Она блуждала, как сомнамбула, среди опоясанных броскими тканями, задрапированных в тяжелый бархат и строго расчерченных плиссировкой манекенов, радуясь их немому соучастию в отрешенном мирке вещей, и они обращали к ней безжизненные глаза, проплывая мимо в своем красивом безразличии, в облаках воланов, буфов, сборок и бантов, разбрасывая, как конфетти, муаровые блестки, созвездия бисера и перламутровые фасады пуговиц и застежек.
Это кричащее, мурлыкающее и лепечущее на своем языке многообразие полностью захватило ее, и она с тупым и радостным упоением погрузилась в напоминающее павлиний хвост женское царство, забыв обо всем на свете и с покорностью рабыни отдаваясь шелковистому, свежепахнущему, чарующему соблазну вещей…

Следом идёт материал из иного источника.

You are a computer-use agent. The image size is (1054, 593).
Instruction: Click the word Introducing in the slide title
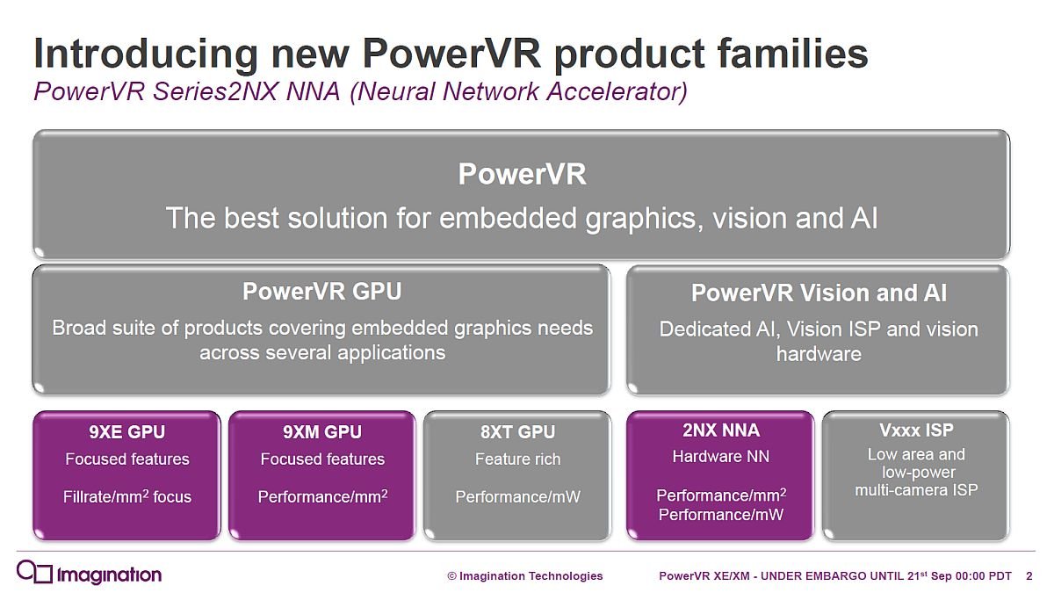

В какой-то момент она остановилась, стала перебирать все, что было ею выхвачено из богатого магазинного ассортимента: комбинации, юбки, шали, ремешки и сумочки, уложенные в глянцевые бумажные мешки с витыми тесемками, лаская руками и в то же время придирчиво рассматривая их узоры и фасоны… Неожиданно что-то вне этой клетки, затоваренной вещами, привлекло ее внимание. Она подняла глаза и в нескольких шагах от себя увидела ребенка, мальчика лет пяти, он растерянно крутил головой, будто искал кого-то, взгляд его остановился на ней, и он, улыбнувшись, громко закричал:
– Мама!
Виолу в этот момент ударила оглушающая, сбивающая с ног сумятица чувств, в голове мелькнула дикая мысль, что этот мальчик – ее ребенок, потерянный на четвертом месяце беременности за несколько лет до встречи с Юлианом, но чудом выживший и спрятанный от нее. И она пошла к нему, протягивая руки и шепча пересохшими губами: «Сыночек, кроха моя…» И в ту же секунду из-за ее спины выскочила высокая женщина в черной лайковой куртке и с птичьим щебетанием бросилась к малышу, прижимая его к себе и что-то строго выговаривая…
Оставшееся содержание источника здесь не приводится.